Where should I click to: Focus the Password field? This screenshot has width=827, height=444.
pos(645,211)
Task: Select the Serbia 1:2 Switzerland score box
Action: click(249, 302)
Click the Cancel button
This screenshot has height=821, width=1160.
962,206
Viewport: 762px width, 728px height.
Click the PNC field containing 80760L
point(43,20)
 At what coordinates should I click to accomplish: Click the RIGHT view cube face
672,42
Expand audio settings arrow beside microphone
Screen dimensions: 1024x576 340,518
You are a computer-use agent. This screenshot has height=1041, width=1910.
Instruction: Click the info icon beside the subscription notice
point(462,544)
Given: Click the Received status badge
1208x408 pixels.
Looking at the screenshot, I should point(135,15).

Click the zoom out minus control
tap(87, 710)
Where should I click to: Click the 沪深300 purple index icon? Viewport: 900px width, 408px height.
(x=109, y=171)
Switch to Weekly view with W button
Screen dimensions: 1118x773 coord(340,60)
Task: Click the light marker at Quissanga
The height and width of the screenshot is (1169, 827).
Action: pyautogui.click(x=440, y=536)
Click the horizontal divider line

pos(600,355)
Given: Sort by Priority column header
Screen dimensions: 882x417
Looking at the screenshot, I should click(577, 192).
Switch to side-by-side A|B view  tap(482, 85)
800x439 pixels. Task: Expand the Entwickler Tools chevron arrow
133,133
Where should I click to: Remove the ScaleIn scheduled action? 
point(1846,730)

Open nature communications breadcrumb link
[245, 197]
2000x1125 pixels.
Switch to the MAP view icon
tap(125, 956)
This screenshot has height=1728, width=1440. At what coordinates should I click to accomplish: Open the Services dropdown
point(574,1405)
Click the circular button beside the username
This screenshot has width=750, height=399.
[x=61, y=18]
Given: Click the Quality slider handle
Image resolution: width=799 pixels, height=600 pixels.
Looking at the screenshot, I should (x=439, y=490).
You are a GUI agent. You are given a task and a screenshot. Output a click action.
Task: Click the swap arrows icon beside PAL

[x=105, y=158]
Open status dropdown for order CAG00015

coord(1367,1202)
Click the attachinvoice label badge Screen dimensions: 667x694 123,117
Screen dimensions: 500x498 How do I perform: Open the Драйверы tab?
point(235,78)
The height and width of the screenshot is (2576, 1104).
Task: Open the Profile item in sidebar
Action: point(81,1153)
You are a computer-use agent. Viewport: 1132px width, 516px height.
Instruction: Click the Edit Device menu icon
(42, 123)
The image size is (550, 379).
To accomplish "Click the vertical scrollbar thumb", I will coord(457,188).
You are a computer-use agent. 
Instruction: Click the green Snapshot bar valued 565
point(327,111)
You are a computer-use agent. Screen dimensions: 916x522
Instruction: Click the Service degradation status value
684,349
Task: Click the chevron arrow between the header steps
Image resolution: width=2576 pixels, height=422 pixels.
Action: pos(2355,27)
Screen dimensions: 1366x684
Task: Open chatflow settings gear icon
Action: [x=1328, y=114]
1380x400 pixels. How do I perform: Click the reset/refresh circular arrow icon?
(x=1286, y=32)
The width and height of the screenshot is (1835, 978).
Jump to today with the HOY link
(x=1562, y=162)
□ □ □ □
- _Task instructions_
How many lines in the entries above contain the word "agent"? Reply with the number alone.

- _Output of the task_
5